Anayasa Mahkemesi’nden hak ihlali sonucu

admin

Administrator
Yetkili
Admin
Global Mod
Anayasa Mahkemesi’nden hak ihlali sonucu
Resmi Gazete’de yer alan karara bakılırsa müracaatçı, Antalya’da 1987’de bir kooperatife üye oldu. Kooperatifin uzun sürdüğünü ve vakit içinde üye sayısını düşürmek için kimi üyelerin ihraç edildiğini bildiren müracaatçı ile 5 kişi, 2013’te kooperatif yöneticileri hakkında zimmet, misyonu berbata kullanma ve Kooperatif Kanunu’na muhalefet cürümlerinden Antalya Cumhuriyet Başsavcılığına şikayet dilekçesi verdi.

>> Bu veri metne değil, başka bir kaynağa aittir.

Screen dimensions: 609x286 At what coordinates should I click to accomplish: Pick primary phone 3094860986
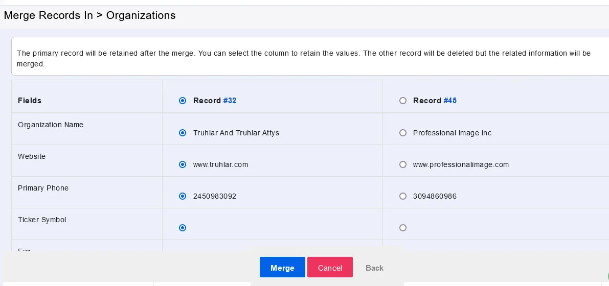click(403, 196)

Şikayet kapsamında kooperatif hesapları ve defterleri incelendi, toplanan kanıtlar daha sonrası da kooperatif yöneticileri hakkında kovuşturmaya yer olmadığına karar verildi. Bunun üzerine kooperatif yöneticileri, şikayet dilekçesinde yer alan suçlayıcı sözler niçiniyle müracaatçı ve dilekçede ismi yer alanlar hakkında manevi tazminat davası açtı. Mahkeme, yargılama kararı tazminat talebinin kabulüne hükmetti. sonucun Bölge Adliye Mahkemesince de hukuka uygun bulunması üzerine müracaatçı, tabir özgürlüğü hakkının ihlal edildiğini ileri sürerek Anayasa Mahkemesine başvurdu. Başvuruyu kıymetlendiren Yüksek Mahkeme, tabir özgürlüğünün ihlal edildiğine hükmetti.

Anayasa Mahkemesinin sonucunda, Anayasa’nın 26’ncı hususuna atıf yapılarak her insanın kanıyı açıklama ve yayma hürriyetinin bulunduğu vurgulandı. Başvuruya mevzu hadisede müracaatçı tarafınca kullanılan tabirlerin yahut yöneltilen suçlamaların muhatabına rahatsızlık veren saldırgan sözler olduğunun kabul edilebileceği belirtilen kararda, kooperatif üyesi olan müracaatçı ve öbür davalıların dilekçelerindeki tabirlerin 25 yıl üzere uzun bir süre geçmesine rağmen kooperatifin emelinin çabucak hemen gerçekleşmemiş bulunmasına yönelik kızgınlıklarının ve sorgulamalarının birer sözü olarak anlaşılması gerektiği açıklandı.


Müracaatçının dilekçedeki sert kelamlarıyla kooperatifin başarısızlığı sebebiyle idaresi suçladığı aktarılan kararda, “Kişilerin kamu makamlarına şikayet dilekçesi vermesi, bu dilekçe kararı şikayet edilenlerin ceza almalarını koşul olarak gerektirmez. Bu kapsamda şikayet dilekçesi kararı kamu davası açılmasının ya da mahkumiyet sonucu verilmesinin aranması, hak arama özgürlüğünü son derece daraltır. Bu konunun tez ve savunma dokunulmazlığı ve tabir özgürlüğü ile gurur ve prestijin korunması hakkı içinde adil bir istikrar sağlanırken dikkatle göz önünde bulundurulması gerekir.” değerlendirmesinde bulunuldu.

Mahallî mahkemelerin somut olayın kendine mahsus koşullarını göz önüne alarak müracaatçının şikayetini yalnızca üçüncü bireylere ziyan vermek gayesiyle yapıp yapmadığını gereğince değerlendirmedikleri kanaatine ulaşıldığı kaydedilen kararda, “Olaylara bir bütün olarak yaklaşıldığında müracaatçının tabir özgürlüğüne yapılan müdahale zarurî bir gereksinimi karşılamadığı için demokratik toplum nizamının gereklerine uygun bir müdahale olarak kabul edilemez.” tabirleri yer aldı.